A substituição dos clássicos pelas histórias em quadrinho não é encarada como solução nem mesmo por Jaf. "A HQ não veio para substituir a obra original. Serve como complemento para quem já leu ou ponto de partida para os primeiros interessados", destaca o roterista. A solução proposta por Vera pode vir da discussão dos dois produtos. "Os professores deveriam propor a leitura do quadrinho e do original e fazer uma análise crítica sobre o tema e as mudanças utilizadas", orienta ela. "Essa é uma maneira de estimular a leitura, de se preparar para o vestibular e de aguçar o senso crítico", explica a pesquisadora.

 

Do livro para os quadrinhos

 

Segundo o roteirista Ivan Jaf e o desenhista Rodrigo Rosa, que adaptaram o livro Memórias de um Sargento de Milícias, de Manuel Antônio de Almeida, é preciso, antes de começar a trabalhar em qualquer clássico da literatura brasileira, ter um bom conhecimento da obra. Depois disso, buscar a essência da história: se ela é triste, alegre ou dramática.

 

Enquanto a construção do roteiro demora em média um mês e meio, os desenhos levam até seis meses para ser finalizados. Para estruturar o quadrinho, Jaf procura ser o mais fiel possível às falas dos personagens.

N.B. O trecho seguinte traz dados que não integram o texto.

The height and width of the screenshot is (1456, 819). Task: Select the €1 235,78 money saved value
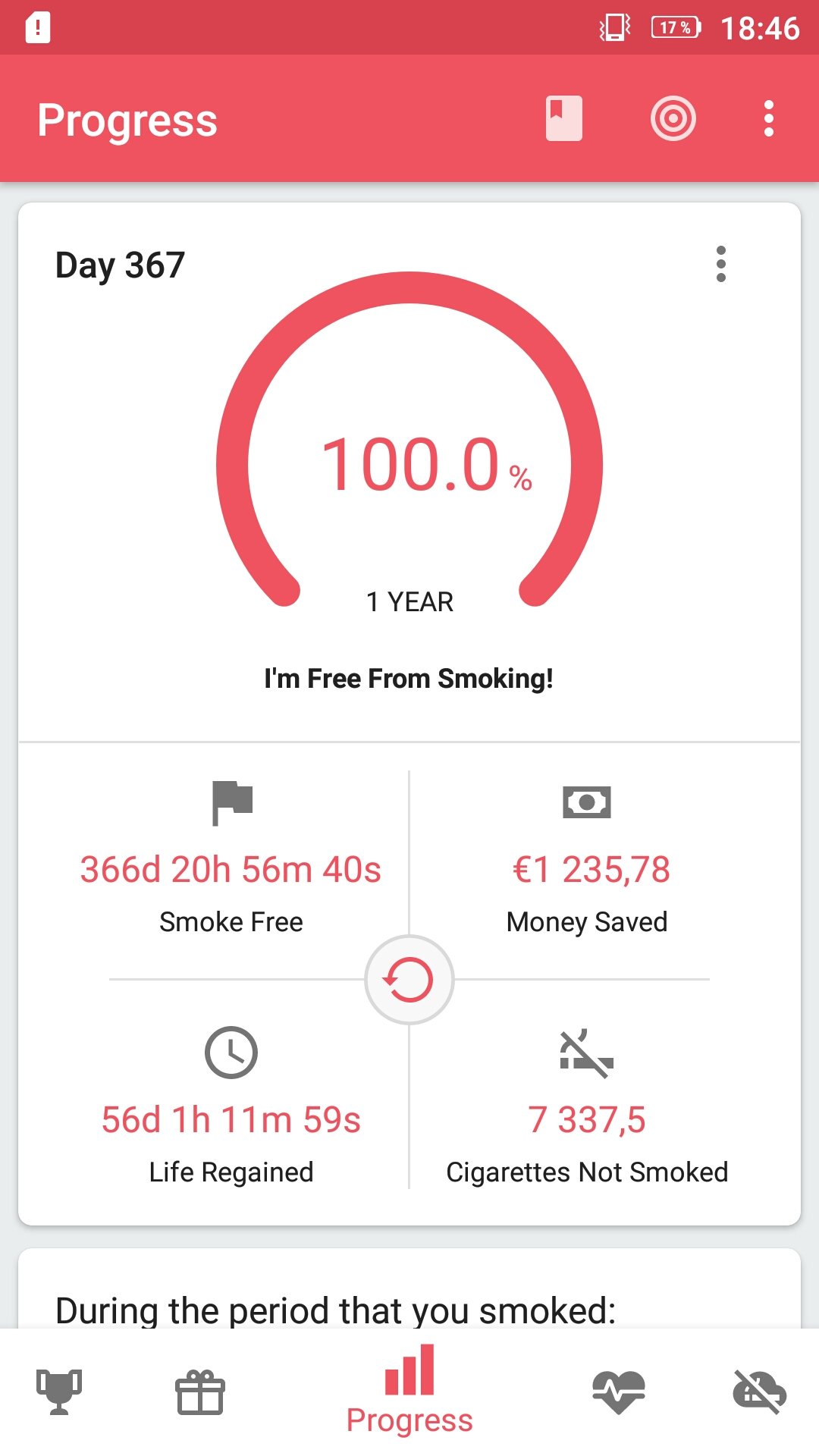pyautogui.click(x=592, y=869)
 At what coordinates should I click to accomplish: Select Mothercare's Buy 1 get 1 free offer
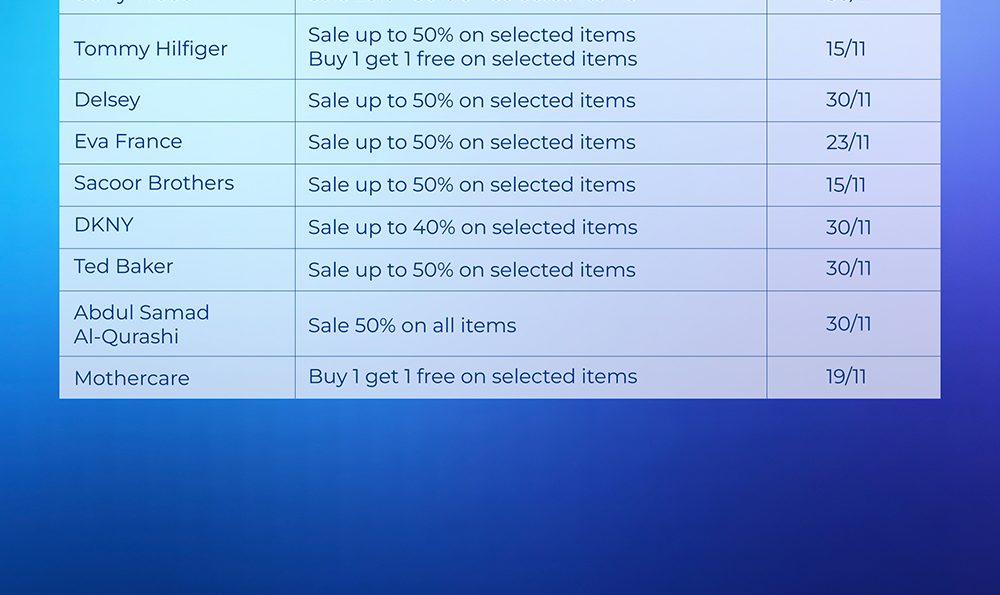[472, 377]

Nessa tarefa, o roteirista também tem a missão de descobrir o que será resumido por meio de imagens.

 

A pesquisa do desenhista é centrada no vestuário da época e na estrutura física dos lugares. "Quando tive que desenhar o Cortiço, de Aluizio Azevedo, precisei descobrir como uma lavadeira da época se vestia, além dos bombeiros e do material usado por eles. Para isso li muitos livros sobre o bairro de Botafogo e também visitei alguns museus", lembra Rosa. Quando a pesquisa não auxilia na criação, ele recorre à imaginação.